Render the stretch of items from the line containing "You are a GUI" through the line containing "More Tags (55, 278)", both included, as a JSON list of strings with one string per line and blank lines omitted.

────────────────────────────────────────

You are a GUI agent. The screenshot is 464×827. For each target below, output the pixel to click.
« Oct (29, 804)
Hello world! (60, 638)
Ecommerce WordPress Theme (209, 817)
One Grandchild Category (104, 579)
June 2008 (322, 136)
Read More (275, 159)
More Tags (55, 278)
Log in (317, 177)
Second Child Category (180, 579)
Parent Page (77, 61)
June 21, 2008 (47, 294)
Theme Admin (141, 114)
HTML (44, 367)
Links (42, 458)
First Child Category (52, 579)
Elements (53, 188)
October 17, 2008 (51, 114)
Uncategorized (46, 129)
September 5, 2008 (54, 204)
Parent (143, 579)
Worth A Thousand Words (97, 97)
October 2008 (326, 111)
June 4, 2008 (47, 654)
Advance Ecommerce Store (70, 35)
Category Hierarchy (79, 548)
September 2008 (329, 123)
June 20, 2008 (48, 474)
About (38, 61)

────────────────────────────────────────

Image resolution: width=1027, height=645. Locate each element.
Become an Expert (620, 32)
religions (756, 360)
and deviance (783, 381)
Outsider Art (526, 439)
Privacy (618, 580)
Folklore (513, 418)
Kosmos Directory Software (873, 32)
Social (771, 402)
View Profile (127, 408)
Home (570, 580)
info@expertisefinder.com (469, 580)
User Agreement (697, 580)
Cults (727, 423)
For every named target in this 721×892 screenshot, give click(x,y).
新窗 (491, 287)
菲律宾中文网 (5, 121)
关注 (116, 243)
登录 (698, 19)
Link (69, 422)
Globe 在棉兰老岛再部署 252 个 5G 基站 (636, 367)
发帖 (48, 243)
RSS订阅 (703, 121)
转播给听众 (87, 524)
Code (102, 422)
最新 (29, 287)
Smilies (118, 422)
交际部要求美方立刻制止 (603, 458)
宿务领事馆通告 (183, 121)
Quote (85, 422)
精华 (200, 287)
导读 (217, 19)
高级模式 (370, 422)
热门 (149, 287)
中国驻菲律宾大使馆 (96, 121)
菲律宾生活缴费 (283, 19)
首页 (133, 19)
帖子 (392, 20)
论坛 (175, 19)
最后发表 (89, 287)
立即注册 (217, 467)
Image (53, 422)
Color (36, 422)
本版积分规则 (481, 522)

────────────────────────────────────────

■ **Answer to this problem**
[
  "You are a GUI agent. The screenshot is 464×827. For each target below, output the pixel to click.",
  "« Oct (29, 804)",
  "Hello world! (60, 638)",
  "Ecommerce WordPress Theme (209, 817)",
  "One Grandchild Category (104, 579)",
  "June 2008 (322, 136)",
  "Read More (275, 159)",
  "More Tags (55, 278)"
]